Effects of Exosomes From Hypoxia-Induced Adipose-Derived Stem Cells on Ameliorating Photoaging

Abstract

Introduction: Photoaging, a significant concern in cosmetic dermatology, involves complex skin damage that necessitates effective treatments. Exosomes derived from adipose-derived stem cells (ADSCs), particularly those generated under hypoxic conditions (hypADSC-Exo), have emerged as a promising cell-free therapeutic approach. This study investigates the effects of hypADSC-Exo on reducing human dermal fibroblast (HDF) senescence and mitigating signs of photoaging through topical application in a mouse model. Methods: Exosomes were isolated from hypoxia-induced human ADSCs via ultracentrifugation and identified using flow cytometry (CD9, CD63, CD81). Transmission electron microscopy (TEM) confirmed the vesicle morphology, while the Bradford assay and nanoparticle tracking analysis (NTA) assessed the protein content and size. In vitro, UV-induced senescent HDFs were treated with hypADSC-Exo. Cell morphology, senescence (SA-β-gal assay), proliferation (Alamar Blue), and gene expression (p16, p21 via qPCR) were evaluated. In vivo, photoaged mice received hypADSC-Exo treatments (50 or 100 μg/mL) twice weekly for six weeks. Skin parameters (wrinkles, thickness, hydration, elasticity) were evaluated biweekly.
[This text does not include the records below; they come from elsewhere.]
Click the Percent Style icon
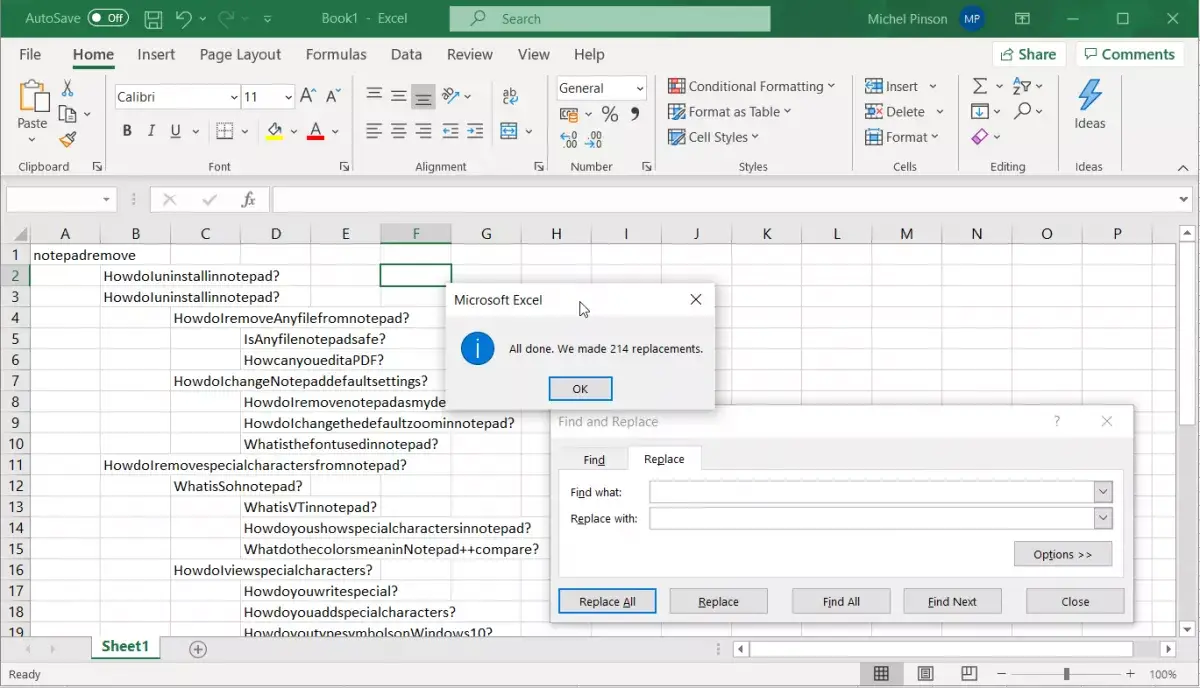The width and height of the screenshot is (1200, 688). click(x=609, y=114)
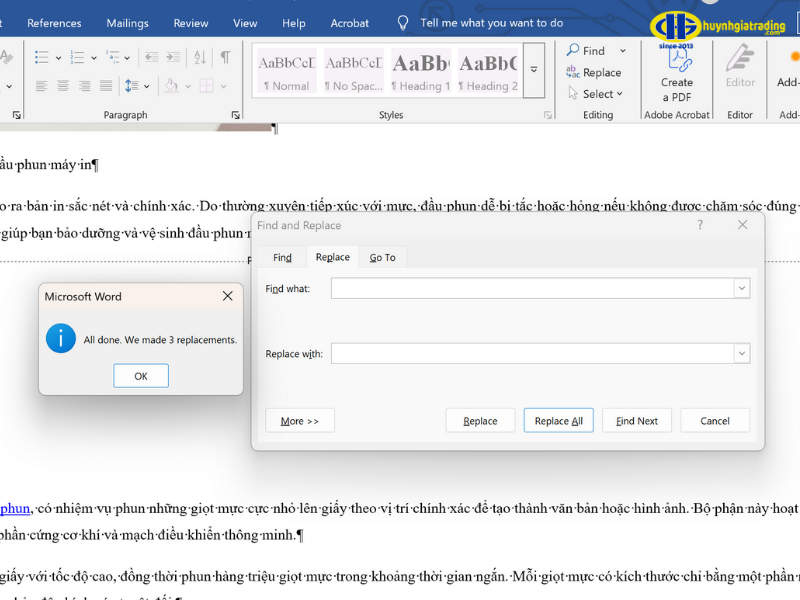
Task: Click the increase indent icon
Action: (x=174, y=57)
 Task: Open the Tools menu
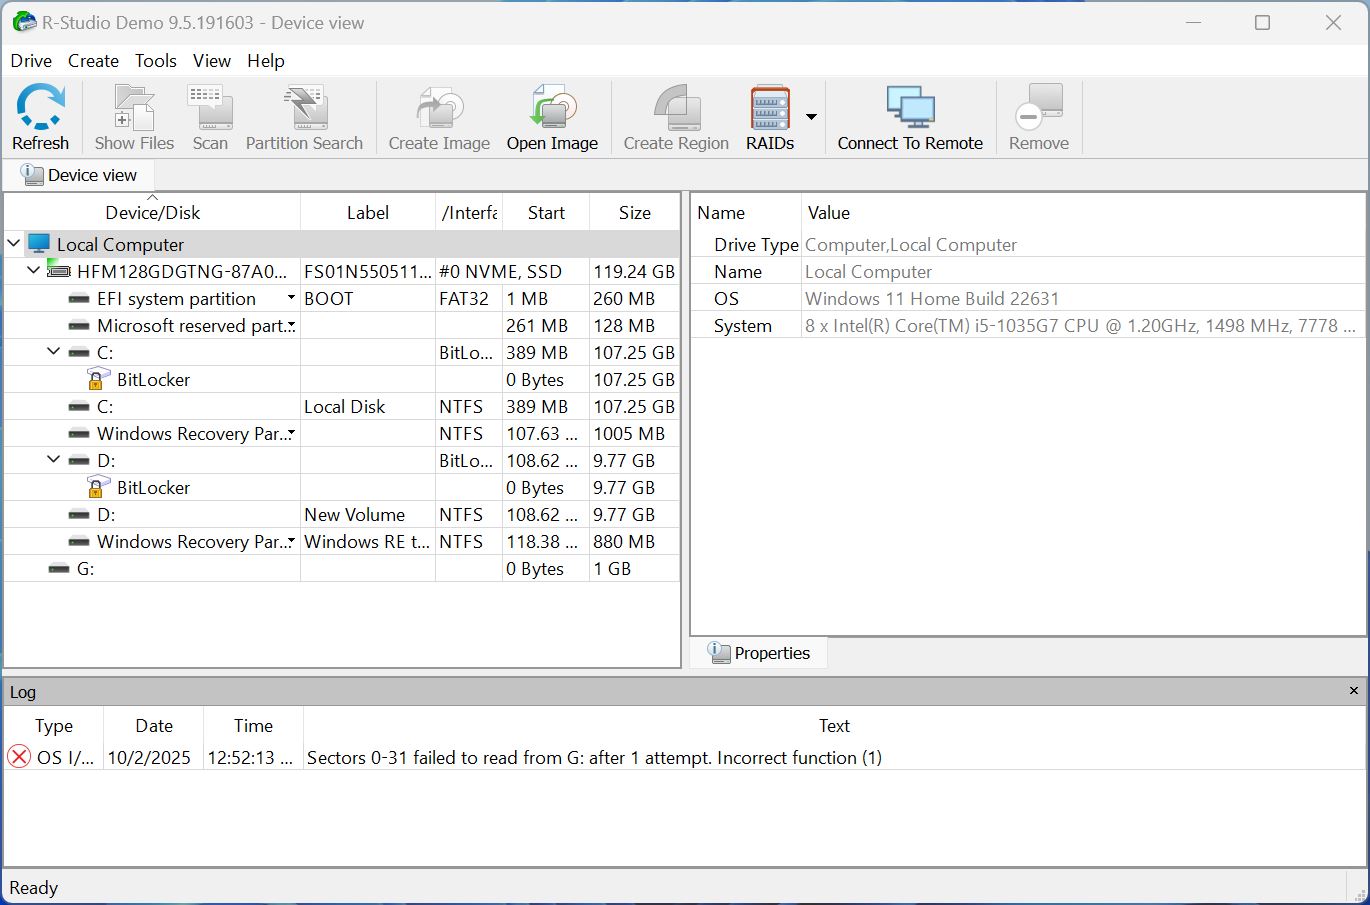tap(156, 60)

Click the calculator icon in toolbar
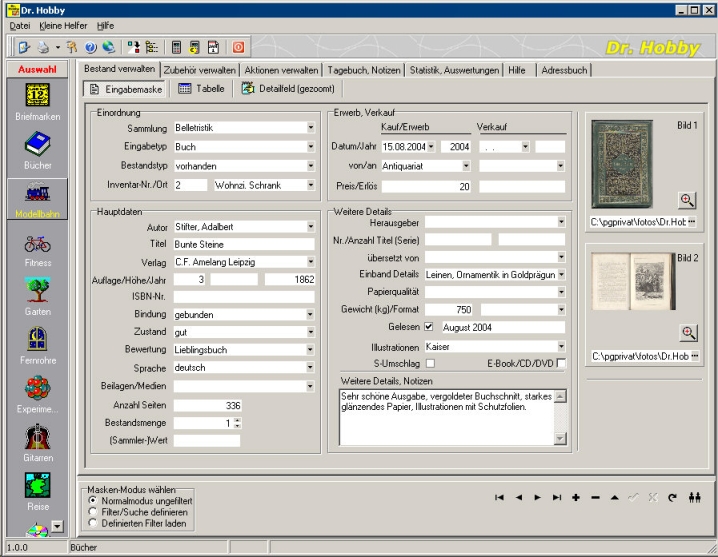pyautogui.click(x=177, y=47)
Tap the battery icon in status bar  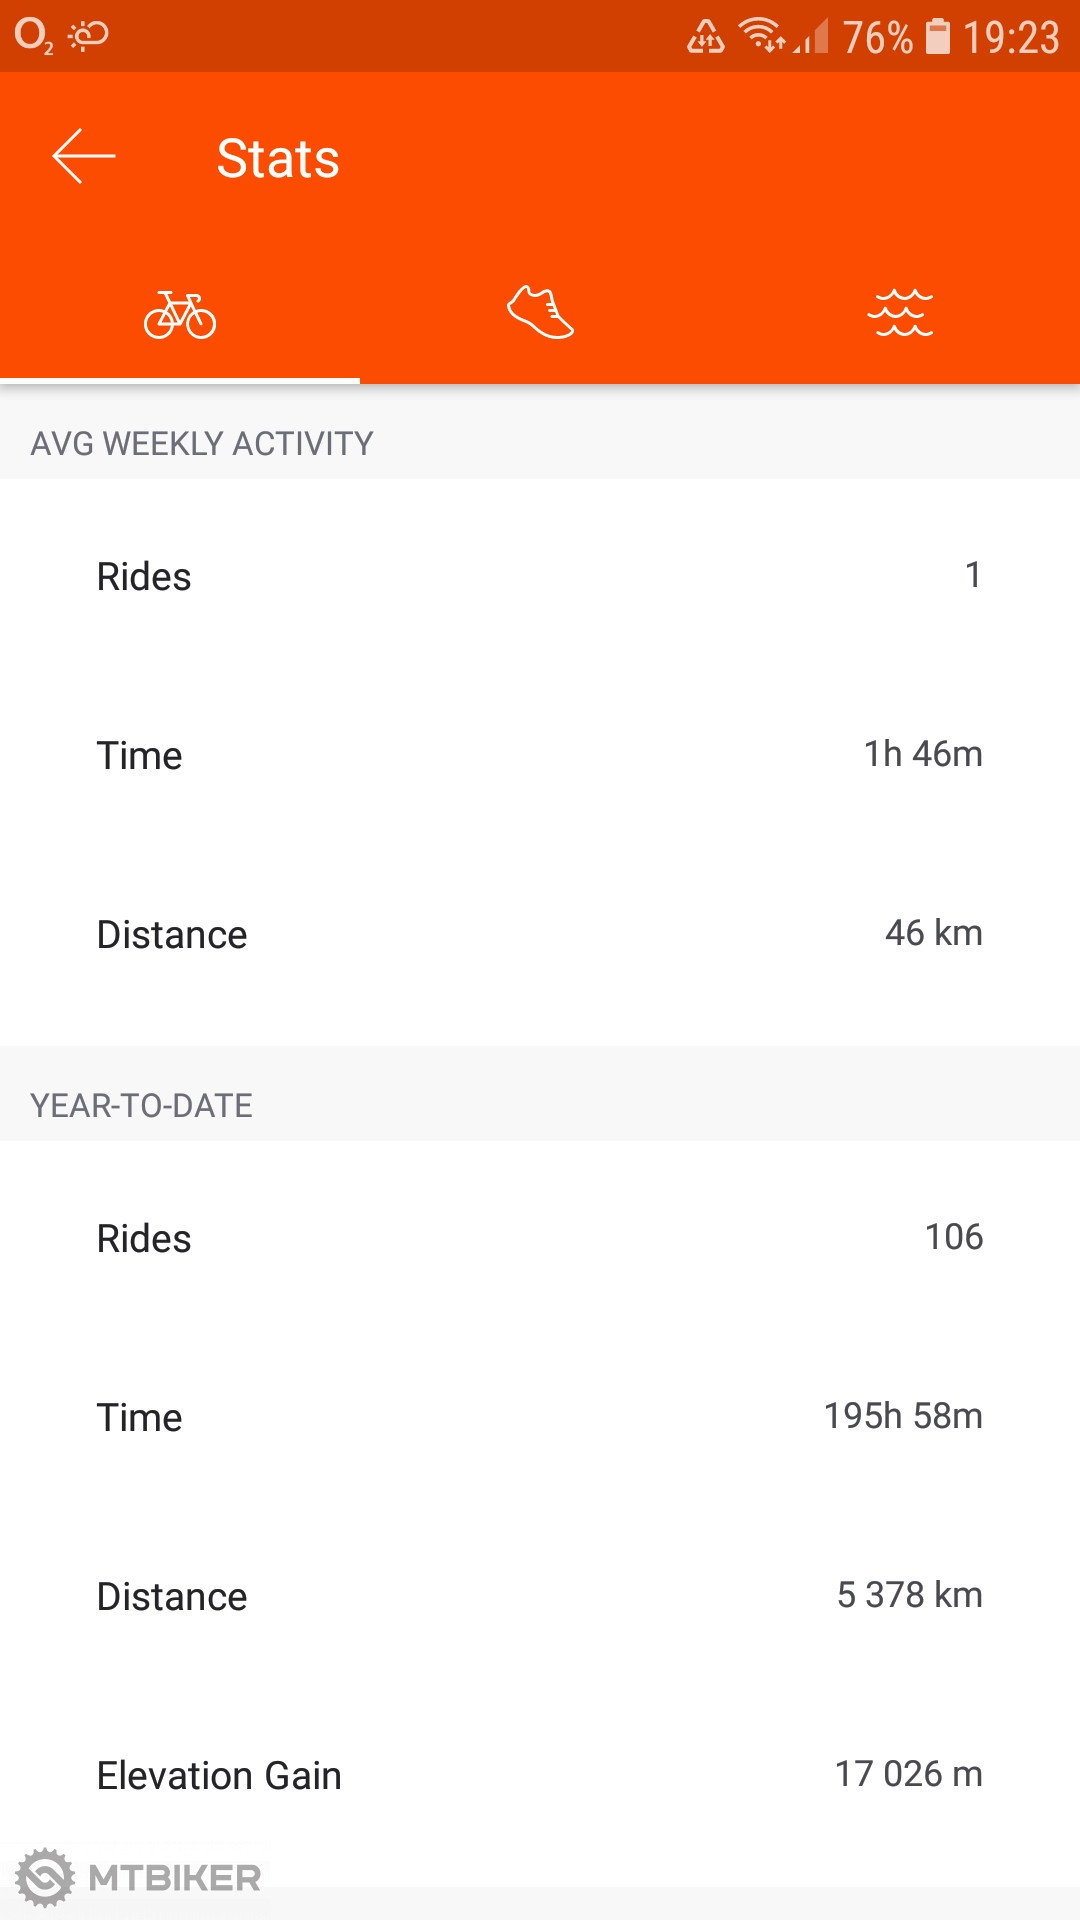click(x=938, y=36)
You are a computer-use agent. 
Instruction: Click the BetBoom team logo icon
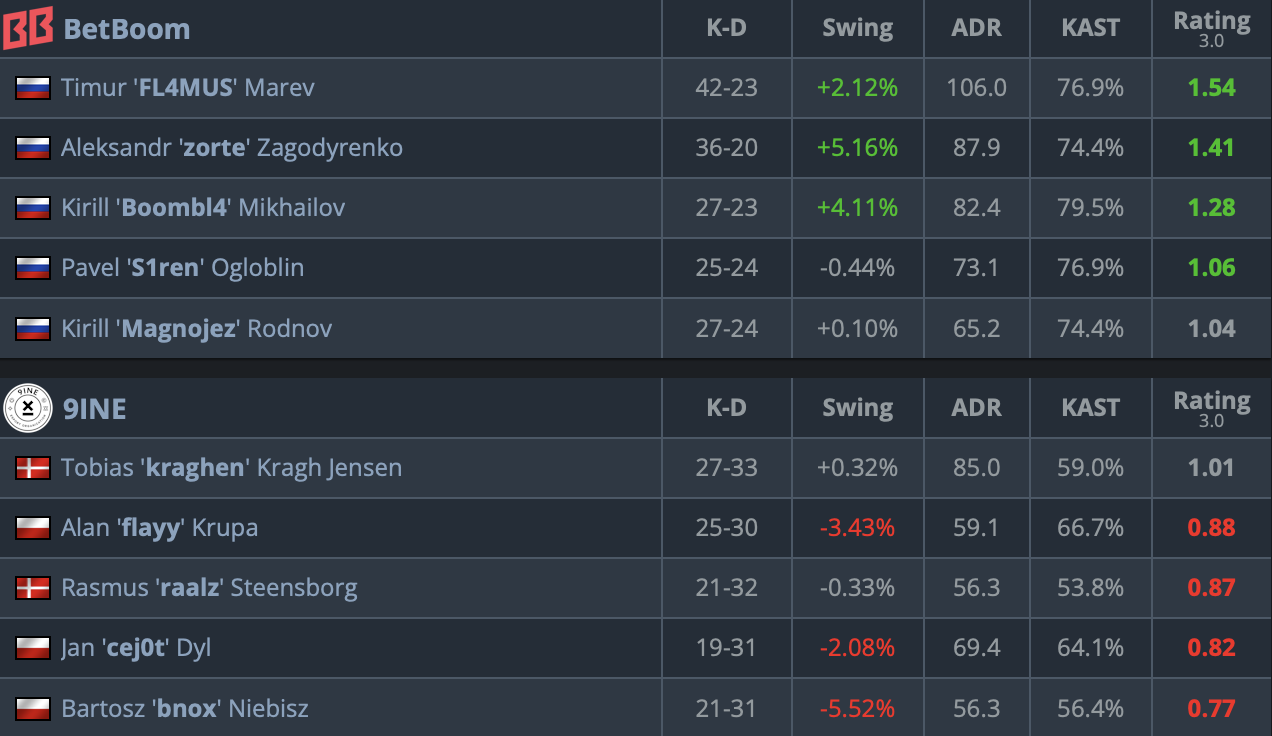pyautogui.click(x=28, y=27)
Skin biopsies were used to assess epidermal and dermal thickness, collagen density, and gene expression of collagen types 1, 3 and MMP-1, 2, and 3. Results: hypADSC-Exo exhibited a cup-shaped morphology under TEM and expressed exosomal markers CD9, CD63, and CD81. In vitro, hypADSC-Exo improved HDF morphology, reduced SA-β-gal activity, enhanced proliferation, and downregulated p16 and p21. In vivo, it reduced skin wrinkles and thickness. Treated mice exhibited improvement in hydration, elasticity, decreased epidermal and dermal thickness, and increased collagen density. Collagen types 1 and 3 increased slightly, while the levels of MMP-1, 2, and 3 decreased in the exosome group. Conclusion: Our findings demonstrate that hypADSC-Exo reduces senescence in UV-induced aged HDF and improves photoaging in mice. These effects likely result from decreased MMP-1, 2, 3 expression and increased collagen deposition, making hypADSC-Exo a promising therapy for photoaging.